Stored entries
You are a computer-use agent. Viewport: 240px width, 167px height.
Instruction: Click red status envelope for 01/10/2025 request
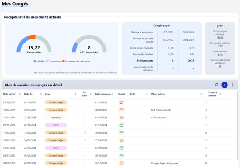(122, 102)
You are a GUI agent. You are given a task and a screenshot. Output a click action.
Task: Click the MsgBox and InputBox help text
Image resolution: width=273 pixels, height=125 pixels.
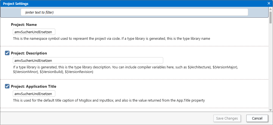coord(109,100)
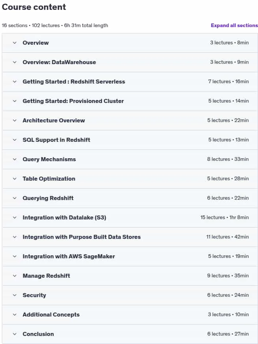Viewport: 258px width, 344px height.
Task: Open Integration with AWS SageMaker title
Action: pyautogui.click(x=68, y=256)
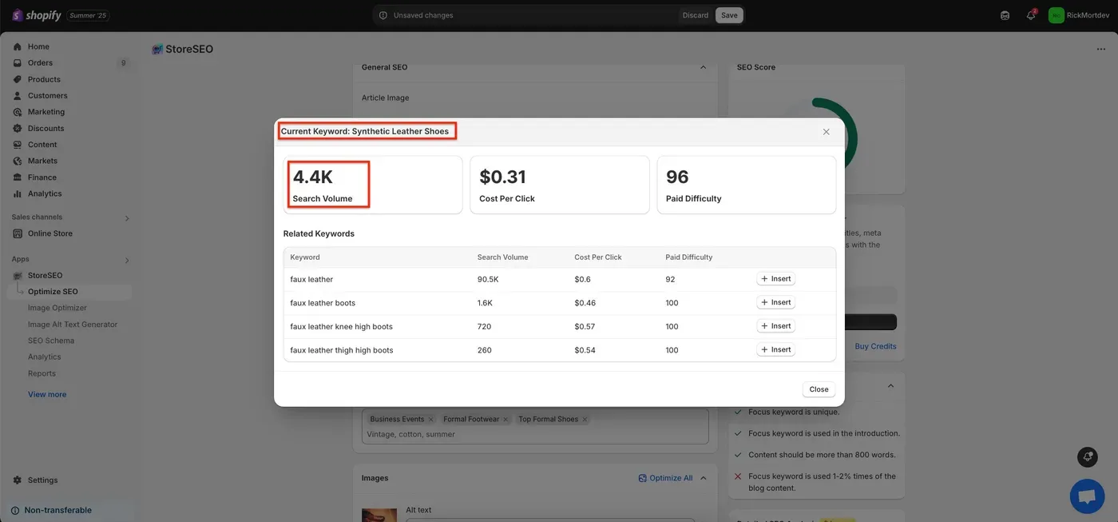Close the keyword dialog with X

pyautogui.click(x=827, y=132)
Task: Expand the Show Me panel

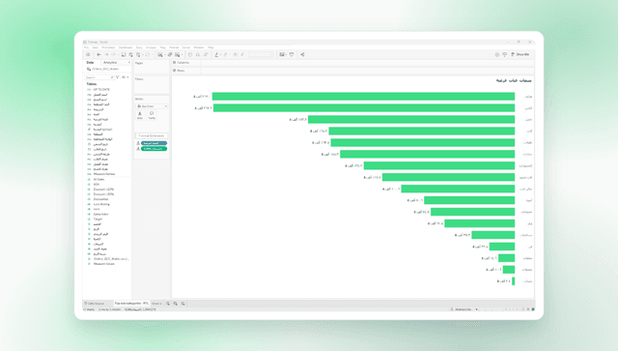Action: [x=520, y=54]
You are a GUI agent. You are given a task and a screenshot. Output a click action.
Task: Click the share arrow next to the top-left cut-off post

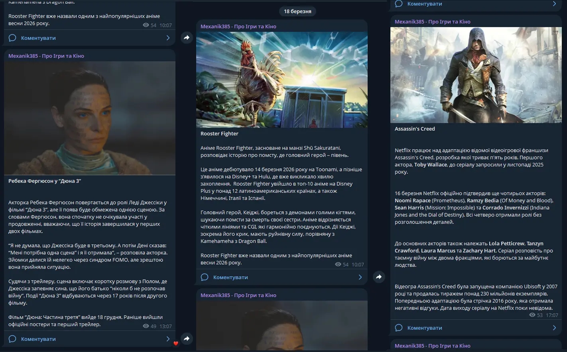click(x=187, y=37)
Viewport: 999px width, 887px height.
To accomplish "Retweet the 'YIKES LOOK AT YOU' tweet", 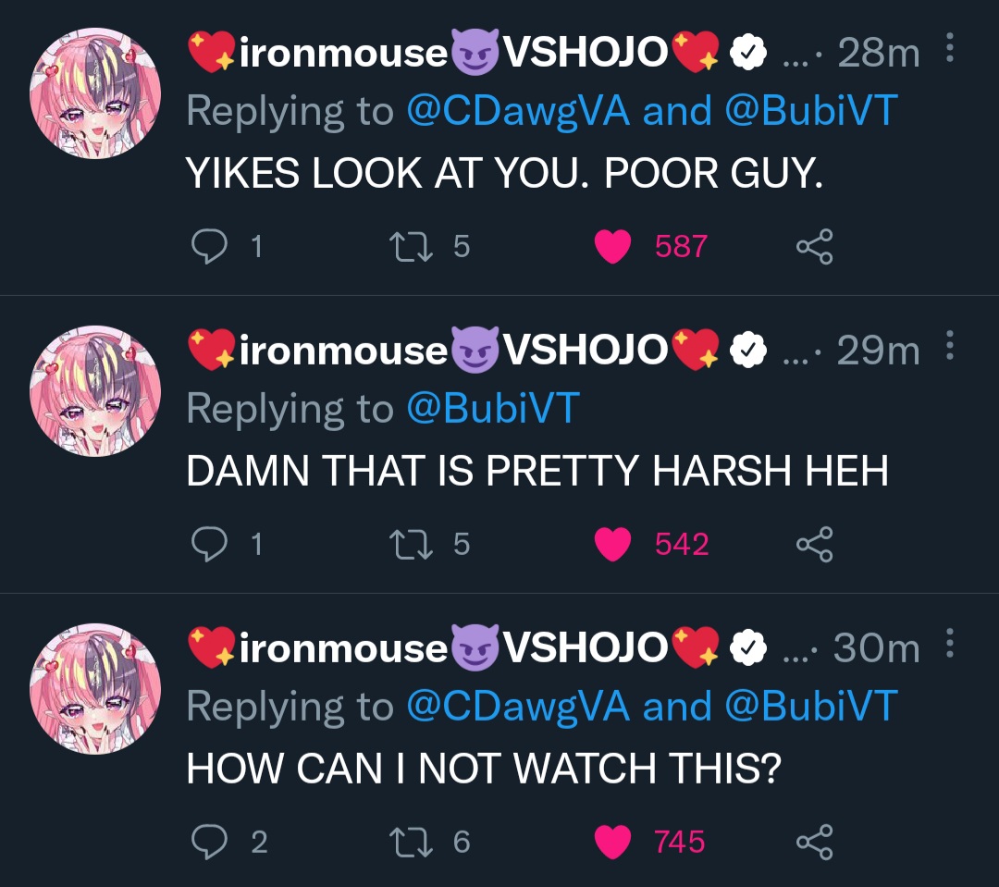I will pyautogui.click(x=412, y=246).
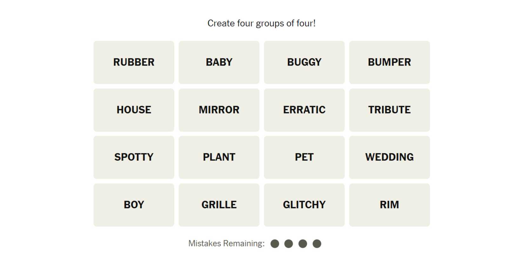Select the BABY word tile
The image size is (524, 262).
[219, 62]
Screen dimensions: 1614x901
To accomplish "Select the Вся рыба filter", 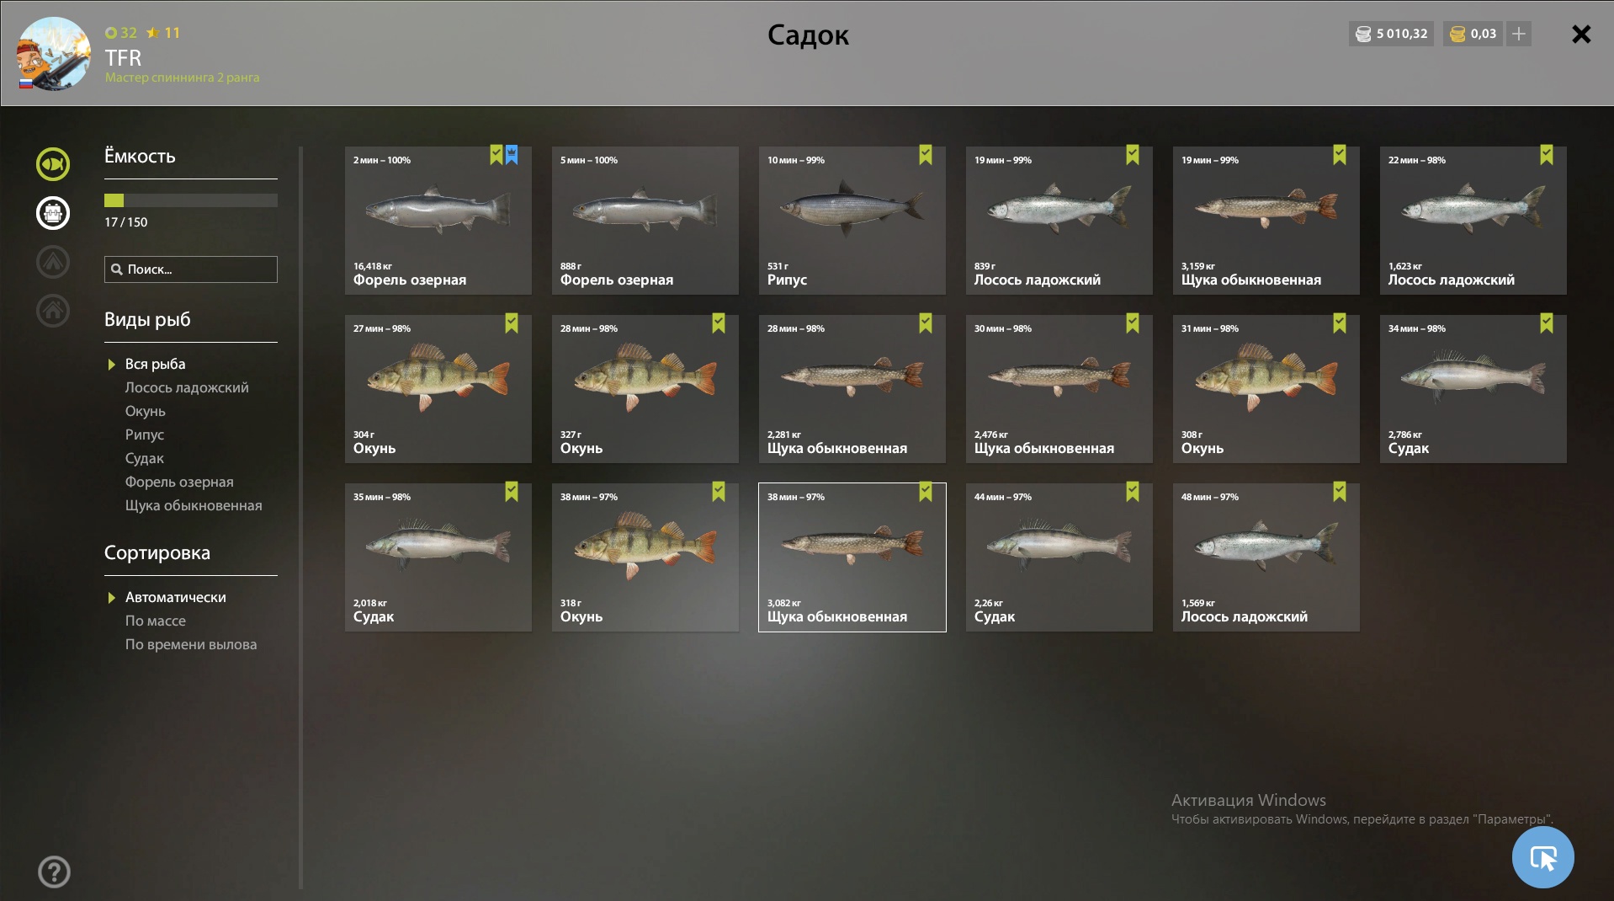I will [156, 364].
---
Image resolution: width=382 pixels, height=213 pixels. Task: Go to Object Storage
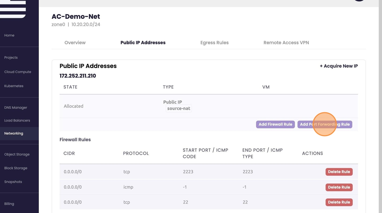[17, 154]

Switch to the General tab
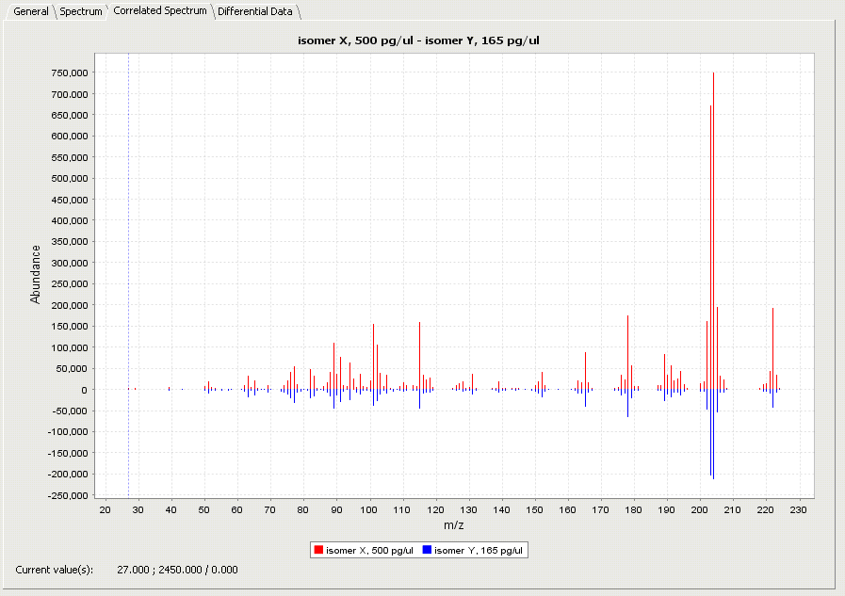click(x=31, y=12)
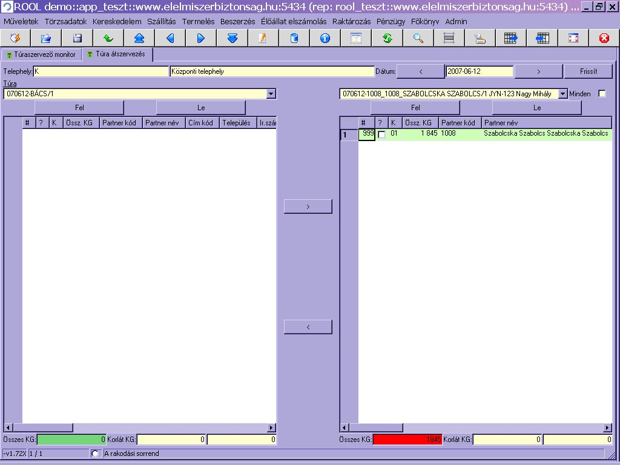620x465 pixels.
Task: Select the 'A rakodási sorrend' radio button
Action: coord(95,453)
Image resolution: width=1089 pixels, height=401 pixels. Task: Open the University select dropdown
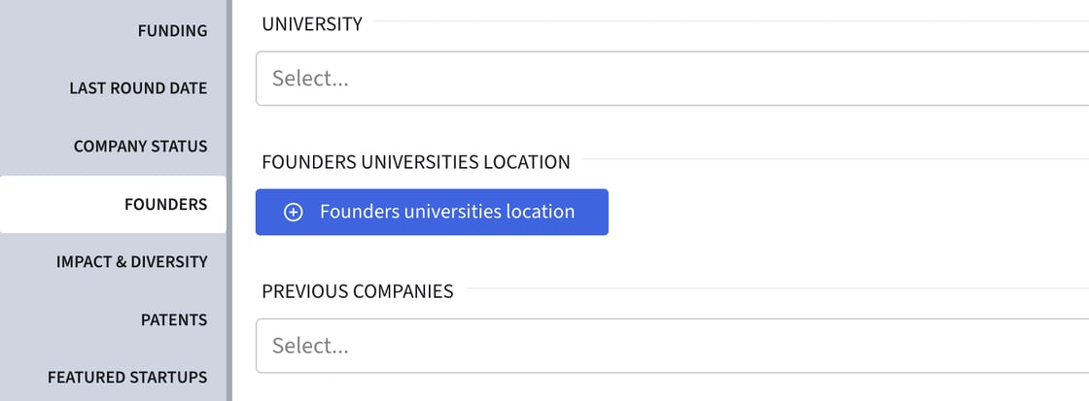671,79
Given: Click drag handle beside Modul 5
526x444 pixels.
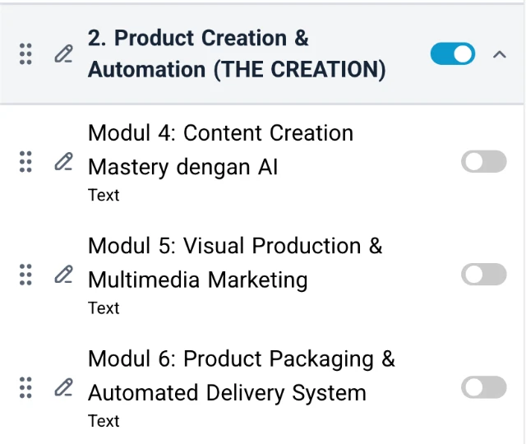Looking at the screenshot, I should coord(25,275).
* * *
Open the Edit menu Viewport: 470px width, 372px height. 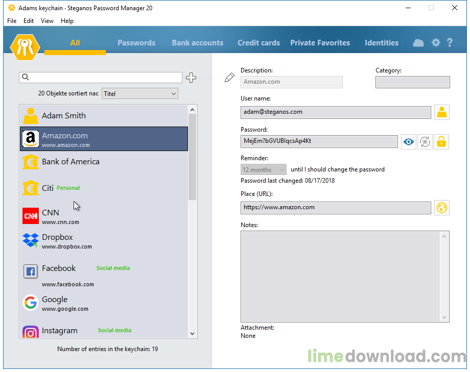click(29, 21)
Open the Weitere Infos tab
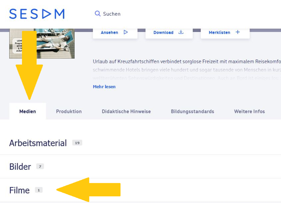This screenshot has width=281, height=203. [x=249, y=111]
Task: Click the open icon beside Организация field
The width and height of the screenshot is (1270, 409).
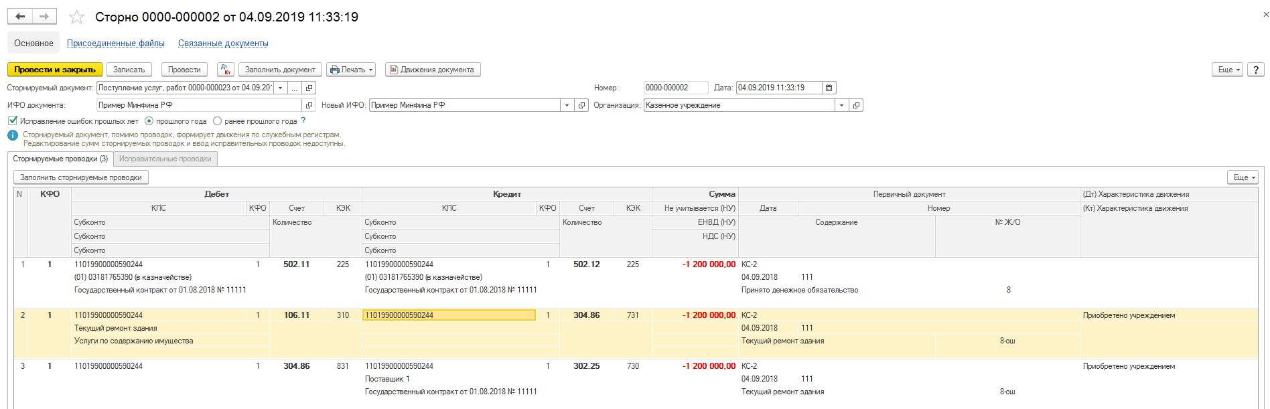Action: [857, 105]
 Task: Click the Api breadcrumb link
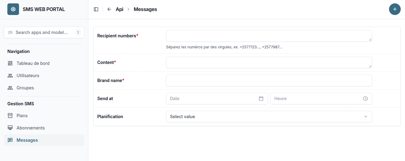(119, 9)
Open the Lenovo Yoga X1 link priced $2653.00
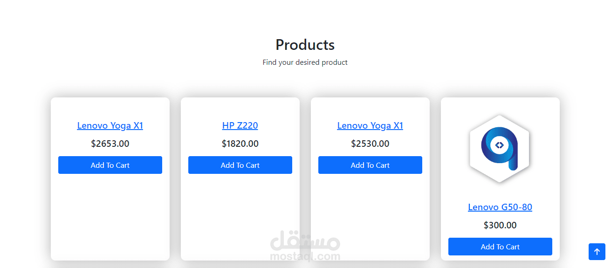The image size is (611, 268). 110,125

» EXERCISE:
Every line above that holds the string "beside" should be copied into the answer.

» RESPONSE:
Given: Click drag handle beside Modul 5
Task: Click the open icon beside Организация field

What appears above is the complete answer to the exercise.